[Entries on target coordinates]
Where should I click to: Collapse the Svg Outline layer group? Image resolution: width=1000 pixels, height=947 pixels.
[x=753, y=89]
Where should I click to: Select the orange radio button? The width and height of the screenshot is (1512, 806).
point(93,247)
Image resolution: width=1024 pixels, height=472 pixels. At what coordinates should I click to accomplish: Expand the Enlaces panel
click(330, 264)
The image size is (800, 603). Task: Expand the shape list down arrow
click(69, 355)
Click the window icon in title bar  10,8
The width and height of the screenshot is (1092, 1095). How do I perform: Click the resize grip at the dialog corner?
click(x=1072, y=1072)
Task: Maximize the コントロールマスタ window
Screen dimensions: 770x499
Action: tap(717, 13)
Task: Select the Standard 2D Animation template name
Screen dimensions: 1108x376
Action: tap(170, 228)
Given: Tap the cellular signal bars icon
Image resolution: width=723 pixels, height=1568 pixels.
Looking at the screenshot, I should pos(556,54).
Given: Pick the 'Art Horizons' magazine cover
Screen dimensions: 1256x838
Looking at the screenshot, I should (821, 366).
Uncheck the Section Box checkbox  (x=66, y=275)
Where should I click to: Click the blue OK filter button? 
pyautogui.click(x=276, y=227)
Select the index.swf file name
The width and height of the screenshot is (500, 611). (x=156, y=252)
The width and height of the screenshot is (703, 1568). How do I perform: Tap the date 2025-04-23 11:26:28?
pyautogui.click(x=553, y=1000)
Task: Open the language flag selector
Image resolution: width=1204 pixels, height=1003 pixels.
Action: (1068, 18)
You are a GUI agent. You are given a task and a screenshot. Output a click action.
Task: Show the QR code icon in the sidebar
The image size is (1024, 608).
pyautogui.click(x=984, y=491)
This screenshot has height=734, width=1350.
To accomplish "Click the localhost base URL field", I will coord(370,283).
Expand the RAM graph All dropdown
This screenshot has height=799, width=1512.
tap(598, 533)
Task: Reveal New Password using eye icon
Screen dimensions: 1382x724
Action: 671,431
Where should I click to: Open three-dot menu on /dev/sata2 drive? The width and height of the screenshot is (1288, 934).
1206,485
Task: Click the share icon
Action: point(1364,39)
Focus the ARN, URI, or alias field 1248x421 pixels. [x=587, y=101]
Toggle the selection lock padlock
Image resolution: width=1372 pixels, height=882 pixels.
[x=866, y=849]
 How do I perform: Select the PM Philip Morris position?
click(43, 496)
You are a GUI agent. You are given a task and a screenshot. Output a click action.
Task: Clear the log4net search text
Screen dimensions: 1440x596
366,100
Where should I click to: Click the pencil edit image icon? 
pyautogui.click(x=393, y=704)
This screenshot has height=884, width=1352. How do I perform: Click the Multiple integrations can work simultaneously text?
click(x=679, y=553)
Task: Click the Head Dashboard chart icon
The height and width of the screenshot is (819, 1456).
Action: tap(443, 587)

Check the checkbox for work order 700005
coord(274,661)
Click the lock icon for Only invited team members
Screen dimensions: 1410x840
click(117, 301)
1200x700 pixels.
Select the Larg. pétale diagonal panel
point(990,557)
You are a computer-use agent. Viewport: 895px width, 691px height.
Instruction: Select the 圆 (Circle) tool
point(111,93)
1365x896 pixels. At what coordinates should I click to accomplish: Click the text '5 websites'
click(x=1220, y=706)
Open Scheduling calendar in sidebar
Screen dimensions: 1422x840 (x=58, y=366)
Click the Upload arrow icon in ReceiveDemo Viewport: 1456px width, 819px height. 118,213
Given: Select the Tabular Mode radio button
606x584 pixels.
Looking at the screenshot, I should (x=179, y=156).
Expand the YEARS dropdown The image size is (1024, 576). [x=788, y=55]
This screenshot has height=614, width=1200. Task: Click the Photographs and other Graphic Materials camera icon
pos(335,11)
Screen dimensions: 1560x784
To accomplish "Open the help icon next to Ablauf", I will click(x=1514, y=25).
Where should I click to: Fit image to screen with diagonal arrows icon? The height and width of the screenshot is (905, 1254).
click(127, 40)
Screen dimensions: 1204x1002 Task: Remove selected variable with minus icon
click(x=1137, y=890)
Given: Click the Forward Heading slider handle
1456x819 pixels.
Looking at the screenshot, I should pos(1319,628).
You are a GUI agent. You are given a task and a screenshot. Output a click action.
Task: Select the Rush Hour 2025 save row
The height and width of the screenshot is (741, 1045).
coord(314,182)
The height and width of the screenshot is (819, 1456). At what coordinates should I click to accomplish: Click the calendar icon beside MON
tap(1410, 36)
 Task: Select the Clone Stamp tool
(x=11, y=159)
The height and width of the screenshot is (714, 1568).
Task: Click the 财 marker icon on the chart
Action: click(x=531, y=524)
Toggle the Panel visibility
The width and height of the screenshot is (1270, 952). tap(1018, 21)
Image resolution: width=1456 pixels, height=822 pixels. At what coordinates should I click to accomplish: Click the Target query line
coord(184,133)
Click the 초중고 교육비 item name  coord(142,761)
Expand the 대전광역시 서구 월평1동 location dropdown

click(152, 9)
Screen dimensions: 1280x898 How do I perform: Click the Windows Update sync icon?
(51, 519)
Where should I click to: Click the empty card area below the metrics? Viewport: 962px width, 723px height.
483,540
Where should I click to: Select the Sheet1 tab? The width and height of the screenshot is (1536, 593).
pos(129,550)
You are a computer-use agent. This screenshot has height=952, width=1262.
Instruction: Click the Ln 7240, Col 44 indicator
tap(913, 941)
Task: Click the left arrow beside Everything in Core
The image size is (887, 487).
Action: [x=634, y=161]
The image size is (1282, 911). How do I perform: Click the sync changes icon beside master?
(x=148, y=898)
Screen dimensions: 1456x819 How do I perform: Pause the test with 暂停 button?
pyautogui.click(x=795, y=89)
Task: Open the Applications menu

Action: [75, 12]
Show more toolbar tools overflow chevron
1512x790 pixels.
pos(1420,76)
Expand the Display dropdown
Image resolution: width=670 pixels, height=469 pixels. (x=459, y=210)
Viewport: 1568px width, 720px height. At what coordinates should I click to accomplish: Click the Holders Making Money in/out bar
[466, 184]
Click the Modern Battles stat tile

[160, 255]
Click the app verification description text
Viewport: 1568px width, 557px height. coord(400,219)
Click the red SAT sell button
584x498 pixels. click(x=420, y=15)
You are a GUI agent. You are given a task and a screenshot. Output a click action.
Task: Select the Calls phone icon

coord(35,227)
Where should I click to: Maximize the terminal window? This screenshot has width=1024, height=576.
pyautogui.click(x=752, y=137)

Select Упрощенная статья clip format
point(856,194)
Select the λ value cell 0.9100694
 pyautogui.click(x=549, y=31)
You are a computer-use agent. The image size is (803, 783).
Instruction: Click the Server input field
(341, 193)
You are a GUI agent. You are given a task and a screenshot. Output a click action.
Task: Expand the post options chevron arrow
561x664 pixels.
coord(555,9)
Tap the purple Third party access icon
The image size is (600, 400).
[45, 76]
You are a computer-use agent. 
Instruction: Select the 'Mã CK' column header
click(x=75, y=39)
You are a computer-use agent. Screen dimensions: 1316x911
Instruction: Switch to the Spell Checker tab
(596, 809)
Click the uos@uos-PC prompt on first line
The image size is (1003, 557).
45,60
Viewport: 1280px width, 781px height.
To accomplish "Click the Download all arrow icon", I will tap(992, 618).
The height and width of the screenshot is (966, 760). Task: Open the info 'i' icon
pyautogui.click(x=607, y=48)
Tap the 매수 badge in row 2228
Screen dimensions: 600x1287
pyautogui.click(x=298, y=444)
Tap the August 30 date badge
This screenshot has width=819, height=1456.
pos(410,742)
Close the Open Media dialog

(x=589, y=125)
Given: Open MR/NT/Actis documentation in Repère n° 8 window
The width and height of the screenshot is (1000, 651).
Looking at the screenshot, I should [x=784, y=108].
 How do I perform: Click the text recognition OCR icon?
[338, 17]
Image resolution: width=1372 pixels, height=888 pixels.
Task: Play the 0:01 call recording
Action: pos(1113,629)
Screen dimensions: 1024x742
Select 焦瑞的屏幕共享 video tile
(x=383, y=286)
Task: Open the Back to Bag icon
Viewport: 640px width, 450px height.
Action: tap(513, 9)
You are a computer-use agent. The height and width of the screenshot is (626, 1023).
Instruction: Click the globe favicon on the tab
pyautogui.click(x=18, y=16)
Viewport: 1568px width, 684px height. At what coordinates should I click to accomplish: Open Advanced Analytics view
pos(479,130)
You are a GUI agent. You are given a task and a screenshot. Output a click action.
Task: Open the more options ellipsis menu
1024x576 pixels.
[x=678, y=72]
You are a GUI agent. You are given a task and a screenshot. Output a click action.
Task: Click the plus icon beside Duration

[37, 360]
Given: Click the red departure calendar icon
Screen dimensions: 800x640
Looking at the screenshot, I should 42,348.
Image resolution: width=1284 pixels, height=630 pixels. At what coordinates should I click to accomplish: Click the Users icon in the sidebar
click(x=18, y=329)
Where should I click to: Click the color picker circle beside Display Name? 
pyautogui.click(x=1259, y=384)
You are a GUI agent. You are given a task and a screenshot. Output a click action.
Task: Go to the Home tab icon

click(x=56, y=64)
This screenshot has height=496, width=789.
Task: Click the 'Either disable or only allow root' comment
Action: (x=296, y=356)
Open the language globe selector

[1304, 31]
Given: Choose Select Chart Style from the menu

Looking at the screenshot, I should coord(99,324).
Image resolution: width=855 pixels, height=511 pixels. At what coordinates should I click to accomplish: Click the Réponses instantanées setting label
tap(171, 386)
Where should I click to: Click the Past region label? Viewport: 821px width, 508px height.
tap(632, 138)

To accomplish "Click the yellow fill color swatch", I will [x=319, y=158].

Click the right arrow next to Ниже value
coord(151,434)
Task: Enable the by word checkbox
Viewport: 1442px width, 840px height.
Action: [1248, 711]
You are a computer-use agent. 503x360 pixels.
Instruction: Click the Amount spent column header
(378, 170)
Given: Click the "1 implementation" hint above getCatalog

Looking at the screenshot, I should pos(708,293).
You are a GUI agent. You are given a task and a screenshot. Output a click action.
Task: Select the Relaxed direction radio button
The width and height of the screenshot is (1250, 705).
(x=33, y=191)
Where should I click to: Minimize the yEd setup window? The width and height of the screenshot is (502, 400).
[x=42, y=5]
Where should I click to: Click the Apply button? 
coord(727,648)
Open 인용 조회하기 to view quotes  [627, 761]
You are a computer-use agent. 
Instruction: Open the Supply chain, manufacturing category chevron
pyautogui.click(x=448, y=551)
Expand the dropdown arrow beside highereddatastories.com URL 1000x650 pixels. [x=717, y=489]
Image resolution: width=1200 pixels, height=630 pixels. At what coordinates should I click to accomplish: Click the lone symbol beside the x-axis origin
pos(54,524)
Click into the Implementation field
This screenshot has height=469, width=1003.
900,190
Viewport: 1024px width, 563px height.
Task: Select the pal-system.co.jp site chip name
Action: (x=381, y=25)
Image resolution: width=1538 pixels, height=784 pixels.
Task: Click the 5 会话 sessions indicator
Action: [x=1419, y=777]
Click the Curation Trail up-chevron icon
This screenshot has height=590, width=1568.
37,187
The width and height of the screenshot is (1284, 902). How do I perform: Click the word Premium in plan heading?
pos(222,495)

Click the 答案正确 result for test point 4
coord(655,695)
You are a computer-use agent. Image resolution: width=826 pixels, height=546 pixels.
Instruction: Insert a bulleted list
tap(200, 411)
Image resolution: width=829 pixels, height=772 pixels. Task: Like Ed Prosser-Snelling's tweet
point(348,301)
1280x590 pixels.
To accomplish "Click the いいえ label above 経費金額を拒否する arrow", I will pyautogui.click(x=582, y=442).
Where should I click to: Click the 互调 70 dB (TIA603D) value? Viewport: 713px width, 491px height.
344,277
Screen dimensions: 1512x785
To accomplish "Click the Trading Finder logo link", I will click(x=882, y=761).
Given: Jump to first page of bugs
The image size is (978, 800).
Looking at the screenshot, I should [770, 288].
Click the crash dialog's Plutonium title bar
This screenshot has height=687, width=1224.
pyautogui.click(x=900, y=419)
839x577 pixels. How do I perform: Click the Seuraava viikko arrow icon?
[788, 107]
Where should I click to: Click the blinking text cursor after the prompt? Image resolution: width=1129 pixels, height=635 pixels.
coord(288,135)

▸ **Goal of the exercise**: Report every line of the items above that contains the word "This", copying each line in full. Match the word with the same capitalization.

▸ **Response**:
This screenshot has height=734, width=1350.
This screenshot has height=799, width=1512.
This screenshot has height=884, width=1352. How do I perform: Click the Multiple integrations can work simultaneously text?
This screenshot has height=614, width=1200. Task: Click the Photographs and other Graphic Materials camera icon
You are a computer-use agent. This screenshot has height=952, width=1262.
Where should I click to: Maximize the terminal window? This screenshot has width=1024, height=576.
This screenshot has width=819, height=1456.
This screenshot has height=496, width=789.
This screenshot has height=469, width=1003.
This screenshot has height=590, width=1568.
This screenshot has height=687, width=1224.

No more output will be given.